- **The request**
From the data, copy word for word the lines starting at the line that contains "Open the Print" and ending at the line that contains "coord(437,301)", including both of those lines.
--- BEGIN Supplied information ---
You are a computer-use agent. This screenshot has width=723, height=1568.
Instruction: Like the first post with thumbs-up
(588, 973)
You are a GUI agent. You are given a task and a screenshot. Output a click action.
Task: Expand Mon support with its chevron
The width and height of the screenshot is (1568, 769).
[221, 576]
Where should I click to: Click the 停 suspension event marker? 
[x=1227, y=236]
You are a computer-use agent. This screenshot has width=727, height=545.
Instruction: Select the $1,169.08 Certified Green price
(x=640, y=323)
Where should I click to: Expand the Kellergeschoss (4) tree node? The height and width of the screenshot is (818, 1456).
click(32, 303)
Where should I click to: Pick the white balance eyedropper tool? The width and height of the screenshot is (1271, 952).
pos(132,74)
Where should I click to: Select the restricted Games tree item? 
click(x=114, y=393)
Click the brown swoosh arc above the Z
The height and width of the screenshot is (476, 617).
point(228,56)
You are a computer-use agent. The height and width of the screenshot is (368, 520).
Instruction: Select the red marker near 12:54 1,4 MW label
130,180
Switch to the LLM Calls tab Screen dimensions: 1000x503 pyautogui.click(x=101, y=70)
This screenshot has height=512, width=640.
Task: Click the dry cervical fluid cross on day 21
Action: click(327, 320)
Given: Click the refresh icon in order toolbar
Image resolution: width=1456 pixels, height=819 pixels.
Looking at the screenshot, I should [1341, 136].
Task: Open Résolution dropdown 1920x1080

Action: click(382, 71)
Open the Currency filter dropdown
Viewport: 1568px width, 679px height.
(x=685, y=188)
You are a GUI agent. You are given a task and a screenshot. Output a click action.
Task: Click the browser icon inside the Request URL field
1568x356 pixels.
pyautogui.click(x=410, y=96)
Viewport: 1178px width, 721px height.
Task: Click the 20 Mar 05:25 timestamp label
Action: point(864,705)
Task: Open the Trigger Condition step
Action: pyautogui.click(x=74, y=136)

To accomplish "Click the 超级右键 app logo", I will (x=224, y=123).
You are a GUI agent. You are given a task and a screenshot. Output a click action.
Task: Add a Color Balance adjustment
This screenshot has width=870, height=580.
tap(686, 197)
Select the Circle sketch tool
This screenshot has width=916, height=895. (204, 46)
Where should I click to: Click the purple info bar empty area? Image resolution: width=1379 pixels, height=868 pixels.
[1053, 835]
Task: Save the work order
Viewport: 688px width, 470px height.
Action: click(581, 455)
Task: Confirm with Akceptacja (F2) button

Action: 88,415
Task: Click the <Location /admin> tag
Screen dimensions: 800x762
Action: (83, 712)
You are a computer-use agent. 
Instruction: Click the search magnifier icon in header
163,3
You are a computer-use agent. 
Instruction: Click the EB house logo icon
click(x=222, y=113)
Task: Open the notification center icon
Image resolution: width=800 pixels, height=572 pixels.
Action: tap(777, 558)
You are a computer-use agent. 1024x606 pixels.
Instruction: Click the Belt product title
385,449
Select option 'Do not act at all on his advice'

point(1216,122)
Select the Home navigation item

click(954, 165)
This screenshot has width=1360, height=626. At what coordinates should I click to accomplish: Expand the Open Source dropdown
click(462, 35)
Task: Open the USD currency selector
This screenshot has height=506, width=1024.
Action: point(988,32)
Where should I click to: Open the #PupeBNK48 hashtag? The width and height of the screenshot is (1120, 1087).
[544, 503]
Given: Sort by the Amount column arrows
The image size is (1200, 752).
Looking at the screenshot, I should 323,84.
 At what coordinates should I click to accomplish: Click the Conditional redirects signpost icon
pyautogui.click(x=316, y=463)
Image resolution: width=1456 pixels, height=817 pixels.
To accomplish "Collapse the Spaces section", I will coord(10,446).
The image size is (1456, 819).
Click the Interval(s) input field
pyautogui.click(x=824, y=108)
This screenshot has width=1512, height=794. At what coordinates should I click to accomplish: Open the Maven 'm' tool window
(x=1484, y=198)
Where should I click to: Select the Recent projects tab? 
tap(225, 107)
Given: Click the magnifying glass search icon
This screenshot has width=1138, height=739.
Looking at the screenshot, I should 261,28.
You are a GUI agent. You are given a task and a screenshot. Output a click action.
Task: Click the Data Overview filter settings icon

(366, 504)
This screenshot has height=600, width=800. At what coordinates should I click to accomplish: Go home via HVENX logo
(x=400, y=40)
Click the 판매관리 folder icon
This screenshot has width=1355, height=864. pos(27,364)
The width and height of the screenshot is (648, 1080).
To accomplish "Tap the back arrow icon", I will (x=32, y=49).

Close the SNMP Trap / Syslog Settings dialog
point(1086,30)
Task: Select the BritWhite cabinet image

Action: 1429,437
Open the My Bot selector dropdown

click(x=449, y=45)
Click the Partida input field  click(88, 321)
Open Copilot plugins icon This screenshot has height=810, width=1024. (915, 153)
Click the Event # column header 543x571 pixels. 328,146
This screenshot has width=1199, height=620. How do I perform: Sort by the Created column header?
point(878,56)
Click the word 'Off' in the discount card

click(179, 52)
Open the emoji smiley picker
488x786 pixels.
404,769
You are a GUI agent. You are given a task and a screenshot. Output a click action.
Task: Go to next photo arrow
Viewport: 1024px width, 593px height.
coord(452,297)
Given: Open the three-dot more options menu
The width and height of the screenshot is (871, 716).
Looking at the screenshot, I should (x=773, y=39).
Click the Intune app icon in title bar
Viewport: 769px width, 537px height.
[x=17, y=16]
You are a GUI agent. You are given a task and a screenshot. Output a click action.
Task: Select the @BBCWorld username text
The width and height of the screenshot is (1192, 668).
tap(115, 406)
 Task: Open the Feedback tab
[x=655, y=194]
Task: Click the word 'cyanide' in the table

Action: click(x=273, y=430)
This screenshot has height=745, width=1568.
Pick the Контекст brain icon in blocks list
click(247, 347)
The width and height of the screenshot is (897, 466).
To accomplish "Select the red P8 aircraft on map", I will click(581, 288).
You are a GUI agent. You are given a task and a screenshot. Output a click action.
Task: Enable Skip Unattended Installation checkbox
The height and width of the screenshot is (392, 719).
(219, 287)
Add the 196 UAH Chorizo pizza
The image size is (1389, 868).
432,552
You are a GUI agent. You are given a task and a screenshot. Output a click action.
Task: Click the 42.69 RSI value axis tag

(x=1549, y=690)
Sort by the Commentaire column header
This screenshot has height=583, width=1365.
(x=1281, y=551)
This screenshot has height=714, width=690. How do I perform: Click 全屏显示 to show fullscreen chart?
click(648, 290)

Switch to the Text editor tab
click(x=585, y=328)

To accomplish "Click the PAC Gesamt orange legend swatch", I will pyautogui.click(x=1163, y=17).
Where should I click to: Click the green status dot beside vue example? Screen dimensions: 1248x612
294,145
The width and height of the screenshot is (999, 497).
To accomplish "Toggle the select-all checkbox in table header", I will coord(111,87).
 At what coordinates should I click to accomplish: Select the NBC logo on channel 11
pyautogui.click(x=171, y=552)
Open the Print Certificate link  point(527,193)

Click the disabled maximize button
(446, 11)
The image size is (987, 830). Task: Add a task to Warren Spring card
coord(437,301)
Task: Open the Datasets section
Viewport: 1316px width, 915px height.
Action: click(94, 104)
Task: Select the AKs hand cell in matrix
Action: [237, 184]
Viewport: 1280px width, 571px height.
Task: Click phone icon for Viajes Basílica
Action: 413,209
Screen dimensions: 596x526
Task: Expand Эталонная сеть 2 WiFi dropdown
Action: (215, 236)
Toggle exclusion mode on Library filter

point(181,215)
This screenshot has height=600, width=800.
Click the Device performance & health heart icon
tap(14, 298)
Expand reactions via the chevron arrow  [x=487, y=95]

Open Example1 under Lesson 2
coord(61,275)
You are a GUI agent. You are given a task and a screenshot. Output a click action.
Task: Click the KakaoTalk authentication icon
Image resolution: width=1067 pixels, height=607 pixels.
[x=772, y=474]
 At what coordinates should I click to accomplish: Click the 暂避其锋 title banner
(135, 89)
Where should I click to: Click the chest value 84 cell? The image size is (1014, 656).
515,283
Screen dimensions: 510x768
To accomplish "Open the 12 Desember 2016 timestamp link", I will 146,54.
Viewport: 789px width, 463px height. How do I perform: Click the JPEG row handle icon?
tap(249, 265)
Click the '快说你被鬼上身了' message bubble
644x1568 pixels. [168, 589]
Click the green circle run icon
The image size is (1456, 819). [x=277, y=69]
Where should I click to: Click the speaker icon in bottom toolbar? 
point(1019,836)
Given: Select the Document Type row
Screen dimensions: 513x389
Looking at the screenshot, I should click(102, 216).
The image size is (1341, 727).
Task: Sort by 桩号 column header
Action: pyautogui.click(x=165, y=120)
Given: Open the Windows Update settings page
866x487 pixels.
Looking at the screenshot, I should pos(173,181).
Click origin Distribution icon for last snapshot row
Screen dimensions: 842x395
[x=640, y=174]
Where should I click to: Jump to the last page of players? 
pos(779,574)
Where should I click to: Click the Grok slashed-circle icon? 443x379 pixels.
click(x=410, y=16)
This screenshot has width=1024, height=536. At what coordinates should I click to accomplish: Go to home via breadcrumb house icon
--- END Supplied information ---
- **Final result**
Open the Print Certificate link  point(527,193)

Click the disabled maximize button
(446, 11)
The image size is (987, 830). Task: Add a task to Warren Spring card
coord(437,301)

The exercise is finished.